● TASK MATERIAL
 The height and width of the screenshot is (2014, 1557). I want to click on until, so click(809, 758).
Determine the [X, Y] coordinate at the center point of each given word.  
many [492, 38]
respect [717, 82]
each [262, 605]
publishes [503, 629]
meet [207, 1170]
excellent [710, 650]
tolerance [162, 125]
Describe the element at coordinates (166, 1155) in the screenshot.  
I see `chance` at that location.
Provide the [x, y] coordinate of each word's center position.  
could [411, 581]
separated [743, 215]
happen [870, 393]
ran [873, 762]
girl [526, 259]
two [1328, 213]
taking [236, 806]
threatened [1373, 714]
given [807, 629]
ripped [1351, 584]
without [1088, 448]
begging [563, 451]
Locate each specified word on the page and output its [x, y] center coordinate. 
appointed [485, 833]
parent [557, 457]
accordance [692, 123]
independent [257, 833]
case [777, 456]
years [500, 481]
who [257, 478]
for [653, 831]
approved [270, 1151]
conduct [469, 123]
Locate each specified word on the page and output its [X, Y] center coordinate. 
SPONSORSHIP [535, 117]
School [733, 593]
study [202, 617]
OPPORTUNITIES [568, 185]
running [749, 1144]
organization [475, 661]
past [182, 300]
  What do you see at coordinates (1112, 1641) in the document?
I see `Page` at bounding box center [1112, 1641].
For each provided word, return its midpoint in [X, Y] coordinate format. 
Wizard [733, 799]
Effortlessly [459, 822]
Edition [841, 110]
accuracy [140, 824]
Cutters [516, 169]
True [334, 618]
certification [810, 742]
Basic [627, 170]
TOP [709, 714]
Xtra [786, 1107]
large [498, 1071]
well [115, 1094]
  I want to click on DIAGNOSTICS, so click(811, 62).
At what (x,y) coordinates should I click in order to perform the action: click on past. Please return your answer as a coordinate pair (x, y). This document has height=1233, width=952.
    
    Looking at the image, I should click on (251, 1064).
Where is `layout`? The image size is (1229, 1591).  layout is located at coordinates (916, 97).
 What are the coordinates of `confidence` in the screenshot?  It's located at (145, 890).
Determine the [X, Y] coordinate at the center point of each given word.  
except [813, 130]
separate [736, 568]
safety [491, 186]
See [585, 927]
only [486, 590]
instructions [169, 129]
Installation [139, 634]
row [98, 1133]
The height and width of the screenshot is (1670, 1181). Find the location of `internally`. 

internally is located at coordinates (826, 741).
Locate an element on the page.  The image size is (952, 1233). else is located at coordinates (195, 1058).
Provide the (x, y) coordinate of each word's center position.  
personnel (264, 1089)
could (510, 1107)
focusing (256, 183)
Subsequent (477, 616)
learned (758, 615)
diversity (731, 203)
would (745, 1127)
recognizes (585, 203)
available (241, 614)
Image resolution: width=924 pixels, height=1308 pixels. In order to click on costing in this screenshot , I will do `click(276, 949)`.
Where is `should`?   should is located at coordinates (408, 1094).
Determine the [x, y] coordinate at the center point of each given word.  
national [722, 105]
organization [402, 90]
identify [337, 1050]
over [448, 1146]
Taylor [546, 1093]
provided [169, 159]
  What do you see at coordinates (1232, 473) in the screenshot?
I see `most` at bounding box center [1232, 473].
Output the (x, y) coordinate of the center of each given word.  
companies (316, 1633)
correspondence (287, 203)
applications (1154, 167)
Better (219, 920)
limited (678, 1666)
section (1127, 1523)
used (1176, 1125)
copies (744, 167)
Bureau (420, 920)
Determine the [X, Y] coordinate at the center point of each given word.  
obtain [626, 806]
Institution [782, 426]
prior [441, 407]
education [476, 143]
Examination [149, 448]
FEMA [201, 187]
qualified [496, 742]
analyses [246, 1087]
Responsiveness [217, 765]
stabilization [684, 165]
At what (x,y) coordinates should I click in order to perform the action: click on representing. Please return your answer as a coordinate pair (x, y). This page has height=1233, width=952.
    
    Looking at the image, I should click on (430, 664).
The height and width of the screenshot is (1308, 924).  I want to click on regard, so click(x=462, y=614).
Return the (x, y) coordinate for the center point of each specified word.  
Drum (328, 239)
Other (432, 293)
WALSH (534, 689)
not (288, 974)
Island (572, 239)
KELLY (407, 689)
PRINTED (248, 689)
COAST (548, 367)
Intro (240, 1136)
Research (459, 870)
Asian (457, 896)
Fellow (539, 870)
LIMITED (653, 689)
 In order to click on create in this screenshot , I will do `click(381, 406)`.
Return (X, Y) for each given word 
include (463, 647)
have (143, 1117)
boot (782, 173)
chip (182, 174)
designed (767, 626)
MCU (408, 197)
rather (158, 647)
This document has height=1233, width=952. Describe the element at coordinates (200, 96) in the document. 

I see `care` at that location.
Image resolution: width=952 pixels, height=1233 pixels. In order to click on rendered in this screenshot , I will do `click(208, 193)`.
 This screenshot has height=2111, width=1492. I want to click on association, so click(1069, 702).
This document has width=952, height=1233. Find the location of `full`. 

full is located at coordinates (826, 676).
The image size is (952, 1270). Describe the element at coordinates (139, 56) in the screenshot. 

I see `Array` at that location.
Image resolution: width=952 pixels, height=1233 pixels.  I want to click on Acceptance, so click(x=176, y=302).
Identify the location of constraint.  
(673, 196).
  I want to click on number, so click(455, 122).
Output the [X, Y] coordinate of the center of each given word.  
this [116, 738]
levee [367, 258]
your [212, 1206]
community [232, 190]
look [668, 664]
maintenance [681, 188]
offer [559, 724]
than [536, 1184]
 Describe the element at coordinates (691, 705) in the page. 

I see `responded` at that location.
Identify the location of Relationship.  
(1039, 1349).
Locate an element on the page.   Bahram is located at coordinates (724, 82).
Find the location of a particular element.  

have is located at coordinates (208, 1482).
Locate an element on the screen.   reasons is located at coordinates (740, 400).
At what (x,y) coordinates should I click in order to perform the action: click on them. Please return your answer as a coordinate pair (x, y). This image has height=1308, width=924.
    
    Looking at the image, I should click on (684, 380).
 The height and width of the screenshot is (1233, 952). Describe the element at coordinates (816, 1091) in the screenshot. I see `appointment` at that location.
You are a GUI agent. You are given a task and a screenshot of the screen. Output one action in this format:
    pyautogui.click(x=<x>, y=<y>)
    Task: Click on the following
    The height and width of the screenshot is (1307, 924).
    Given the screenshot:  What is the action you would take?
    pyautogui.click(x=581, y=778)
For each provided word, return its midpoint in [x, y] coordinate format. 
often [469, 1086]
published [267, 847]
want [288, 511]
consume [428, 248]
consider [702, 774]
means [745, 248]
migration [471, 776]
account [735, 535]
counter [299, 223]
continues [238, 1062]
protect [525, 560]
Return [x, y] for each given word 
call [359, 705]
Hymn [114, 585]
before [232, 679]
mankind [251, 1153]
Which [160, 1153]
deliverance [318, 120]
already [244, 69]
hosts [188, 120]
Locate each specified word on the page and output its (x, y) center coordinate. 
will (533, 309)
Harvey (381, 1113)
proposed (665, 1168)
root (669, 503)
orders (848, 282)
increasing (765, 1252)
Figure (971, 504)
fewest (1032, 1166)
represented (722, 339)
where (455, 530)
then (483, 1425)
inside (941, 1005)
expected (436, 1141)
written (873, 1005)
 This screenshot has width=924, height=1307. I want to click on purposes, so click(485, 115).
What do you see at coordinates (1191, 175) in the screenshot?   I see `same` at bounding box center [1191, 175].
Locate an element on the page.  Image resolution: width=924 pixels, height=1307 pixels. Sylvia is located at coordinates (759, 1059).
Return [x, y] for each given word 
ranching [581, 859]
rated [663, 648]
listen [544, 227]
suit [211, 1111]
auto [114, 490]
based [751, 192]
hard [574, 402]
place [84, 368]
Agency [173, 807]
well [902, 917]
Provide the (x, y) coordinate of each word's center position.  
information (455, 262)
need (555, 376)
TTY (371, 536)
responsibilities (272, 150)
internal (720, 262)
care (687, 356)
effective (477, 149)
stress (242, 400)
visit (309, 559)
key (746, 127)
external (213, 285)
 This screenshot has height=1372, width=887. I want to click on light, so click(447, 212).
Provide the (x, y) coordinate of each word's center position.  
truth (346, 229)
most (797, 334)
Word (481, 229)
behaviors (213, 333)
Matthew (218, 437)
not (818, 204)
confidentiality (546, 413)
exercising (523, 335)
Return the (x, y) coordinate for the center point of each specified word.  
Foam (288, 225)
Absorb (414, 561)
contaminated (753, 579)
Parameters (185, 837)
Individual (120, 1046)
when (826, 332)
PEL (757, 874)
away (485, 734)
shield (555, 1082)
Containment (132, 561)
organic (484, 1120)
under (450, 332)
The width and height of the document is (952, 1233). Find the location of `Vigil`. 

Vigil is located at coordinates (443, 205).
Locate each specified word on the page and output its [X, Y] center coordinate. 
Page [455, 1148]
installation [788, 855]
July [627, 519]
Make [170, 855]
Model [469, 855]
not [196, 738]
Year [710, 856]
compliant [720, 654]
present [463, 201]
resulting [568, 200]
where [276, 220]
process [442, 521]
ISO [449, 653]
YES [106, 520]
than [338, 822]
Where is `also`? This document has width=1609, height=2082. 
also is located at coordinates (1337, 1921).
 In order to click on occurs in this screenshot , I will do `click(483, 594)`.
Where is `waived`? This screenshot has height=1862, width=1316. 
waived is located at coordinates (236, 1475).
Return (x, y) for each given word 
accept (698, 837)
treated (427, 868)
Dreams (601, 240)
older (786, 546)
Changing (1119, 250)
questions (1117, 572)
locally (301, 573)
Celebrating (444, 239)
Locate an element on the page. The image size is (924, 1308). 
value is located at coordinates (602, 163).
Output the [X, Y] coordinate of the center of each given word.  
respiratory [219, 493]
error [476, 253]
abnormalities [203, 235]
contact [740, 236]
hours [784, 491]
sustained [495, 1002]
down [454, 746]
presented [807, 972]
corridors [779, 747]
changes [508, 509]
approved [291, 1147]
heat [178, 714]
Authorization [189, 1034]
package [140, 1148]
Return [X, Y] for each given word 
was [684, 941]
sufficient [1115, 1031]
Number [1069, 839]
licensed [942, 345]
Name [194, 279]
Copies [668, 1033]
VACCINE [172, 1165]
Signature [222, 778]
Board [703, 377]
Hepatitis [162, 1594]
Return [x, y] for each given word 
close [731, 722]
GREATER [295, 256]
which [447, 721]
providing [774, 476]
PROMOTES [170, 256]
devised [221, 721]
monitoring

● EXERCISE OBJECTIVE
Starting with the first row and going on through the row with "I want to click on DIAGNOSTICS, so", rewrite the rows with "specified" changed to "listed" and everything else left as it is.

● THE COMPLETED TASK
 The height and width of the screenshot is (2014, 1557). I want to click on until, so click(809, 758).
Determine the [X, Y] coordinate at the center point of each given word.  
many [492, 38]
respect [717, 82]
each [262, 605]
publishes [503, 629]
meet [207, 1170]
excellent [710, 650]
tolerance [162, 125]
Describe the element at coordinates (166, 1155) in the screenshot.  
I see `chance` at that location.
Provide the [x, y] coordinate of each word's center position.  
could [411, 581]
separated [743, 215]
happen [870, 393]
ran [873, 762]
girl [526, 259]
two [1328, 213]
taking [236, 806]
threatened [1373, 714]
given [807, 629]
ripped [1351, 584]
without [1088, 448]
begging [563, 451]
Locate each listed word on the page and output its [x, y] center coordinate. 
appointed [485, 833]
parent [557, 457]
accordance [692, 123]
independent [257, 833]
case [777, 456]
years [500, 481]
who [257, 478]
for [653, 831]
approved [270, 1151]
conduct [469, 123]
Locate each listed word on the page and output its [X, Y] center coordinate. 
SPONSORSHIP [535, 117]
School [733, 593]
study [202, 617]
OPPORTUNITIES [568, 185]
running [749, 1144]
organization [475, 661]
past [182, 300]
  What do you see at coordinates (1112, 1641) in the document?
I see `Page` at bounding box center [1112, 1641].
For each provided word, return its midpoint in [X, Y] coordinate format. 
Wizard [733, 799]
Effortlessly [459, 822]
Edition [841, 110]
accuracy [140, 824]
Cutters [516, 169]
True [334, 618]
certification [810, 742]
Basic [627, 170]
TOP [709, 714]
Xtra [786, 1107]
large [498, 1071]
well [115, 1094]
  I want to click on DIAGNOSTICS, so click(811, 62).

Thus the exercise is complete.